Five things tell us that sitcom guru and Northwestern University grad Garry Marshall directed this film.
1. A camera lingers on a man's sweatshirt bearing a "Northwestern" logo.
2. Hector Elizondo, whom Marshall considers his "good luck" charm, co-stars.
3. Floral explosions erupt on the screen (although none tops the one in Marshall's 1991 "Frankie and Johnny").
4. Marshall makes a Hitchcockian cameo as one of three string musicians.
5. "Valentine's Day" is a mishmash of cutesy poo-ness, boring Hollywood clichés, semi-warm fuzzies, ham-handed song choices and a lot of squandered talent.
Sure, a few of the intertwined subplots are a hoot.

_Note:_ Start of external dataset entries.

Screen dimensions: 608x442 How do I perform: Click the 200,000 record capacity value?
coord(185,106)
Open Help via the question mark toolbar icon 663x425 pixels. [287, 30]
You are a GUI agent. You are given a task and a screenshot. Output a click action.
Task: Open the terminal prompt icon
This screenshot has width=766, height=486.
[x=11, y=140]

Singer Taylor Swift is the biggest surprise as a shallow, valley high school girl in love with a biceps-obsessed jock.
Anne Hathaway's comic turn as a telephone sex entertainer is bold and brassy without going over the TV sitcom threshold. A wronged woman (Jennifer Garner) serves a chilly dish of revenge to her secretly married surgeon lover (Patrick Dempsey). Call him Dr. McSchemey.
Other subplots?
A bi-racial relationship between a TV sportscaster (Jamie Foxx) and a sports media consultant (a whiny Jessica Biel) feels false and forced, even more so than the other quickset romances.

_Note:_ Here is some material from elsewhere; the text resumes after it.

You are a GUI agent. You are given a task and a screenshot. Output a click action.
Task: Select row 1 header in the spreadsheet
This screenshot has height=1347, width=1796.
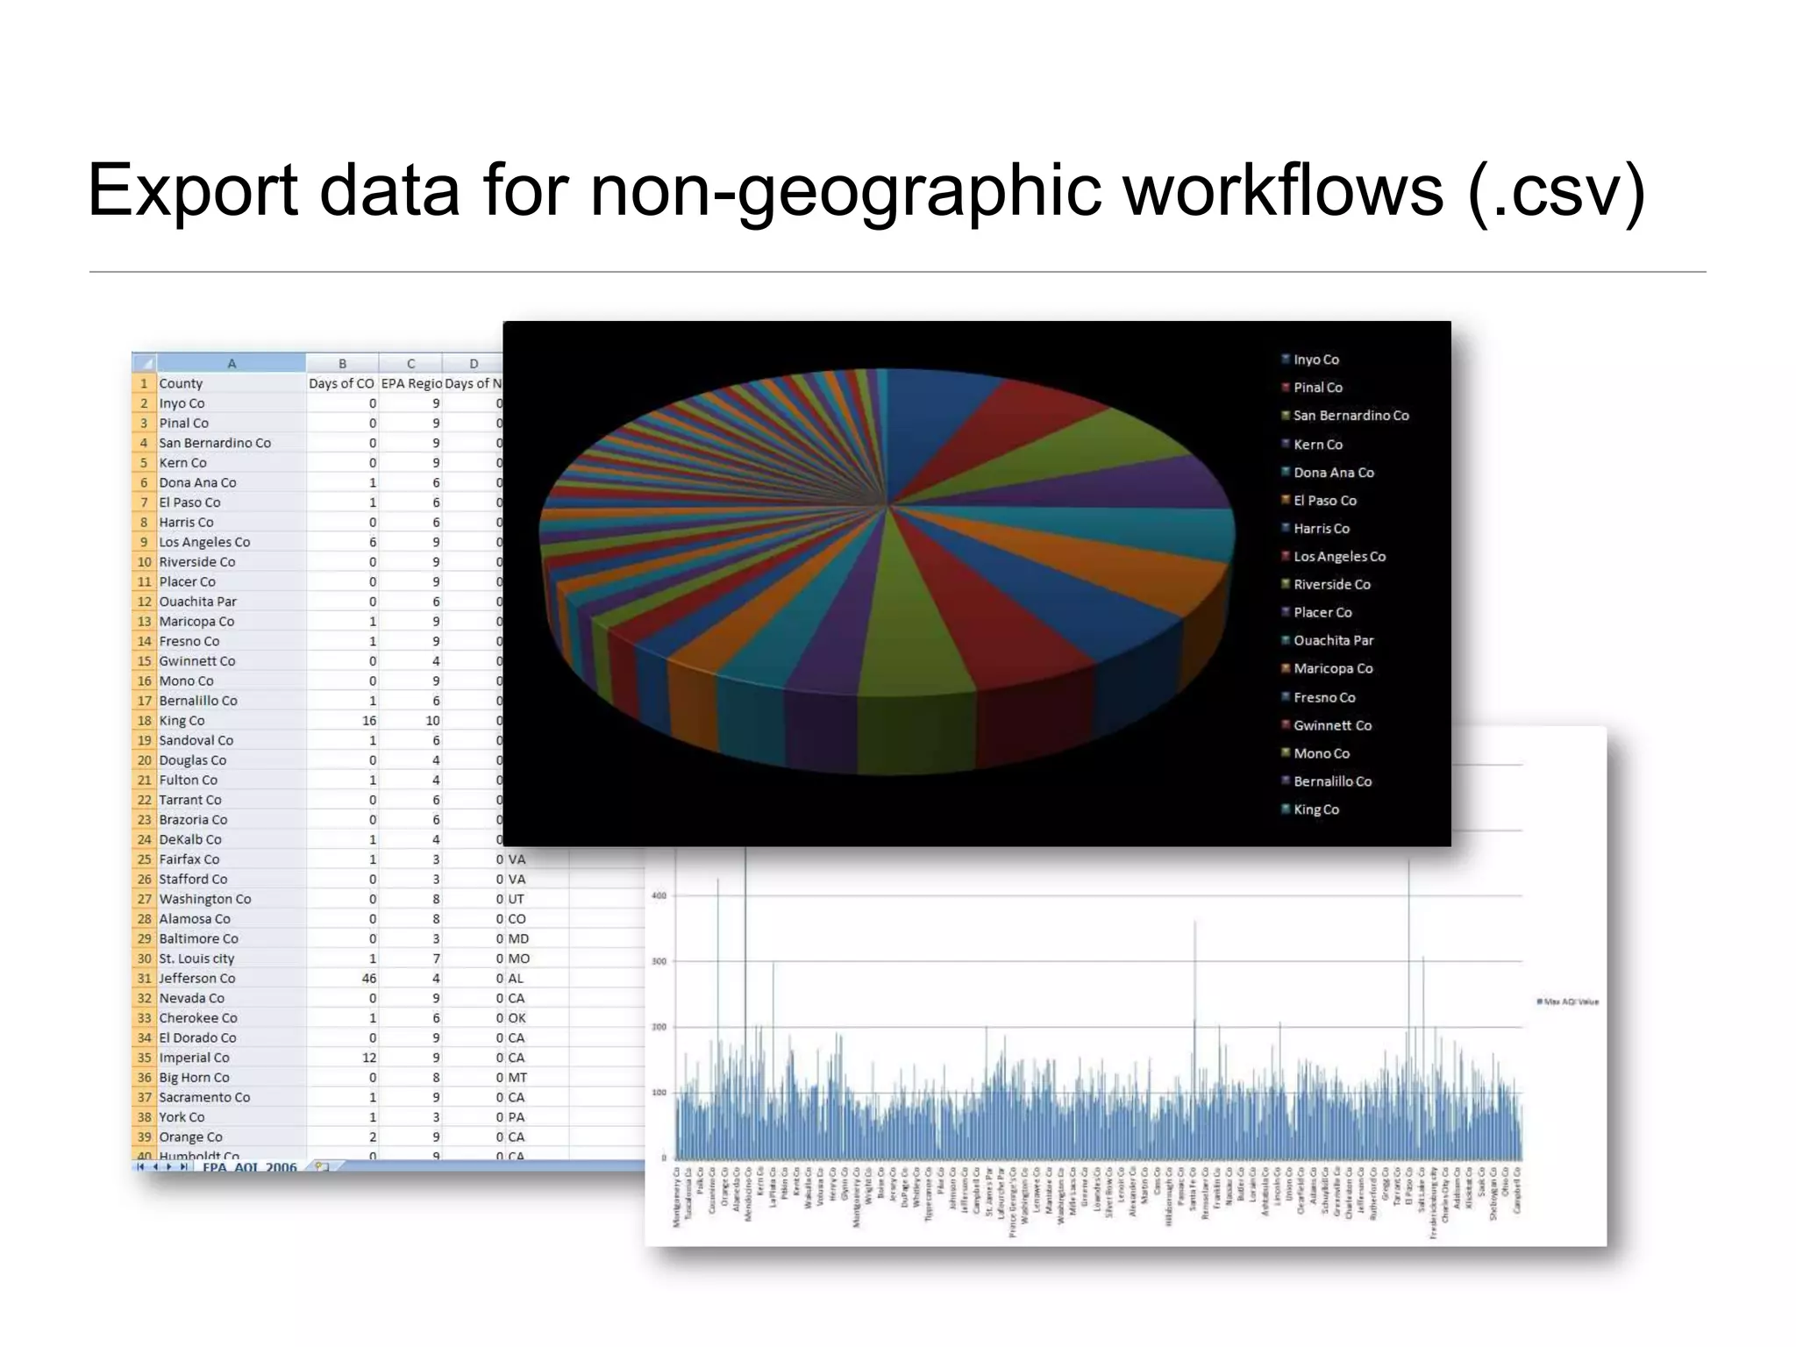(145, 383)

Most of them pale to the AARP-friendly story of senior citizens Edgar (Elizondo) and Estelle (Shirley MacLaine), whose jeopardized marriage gets magically fixed during one of those fake Hollywood reunions where everyone around them breaks into celebratory applause, as if they've all watched the movie along with us, and know their story.
Katherine Fugate's functional and flat screenplay avoids clever plot inventions or crisp dialogue. It's as if Fugate ran out of creative steam once she figured out how to weave so many characters and stories into a script.
The result is a comedy comprised of superficial sketches that interlink, then come together in a quasi-climax of dance and music resembling the end credits to "Slumdog Millionaire."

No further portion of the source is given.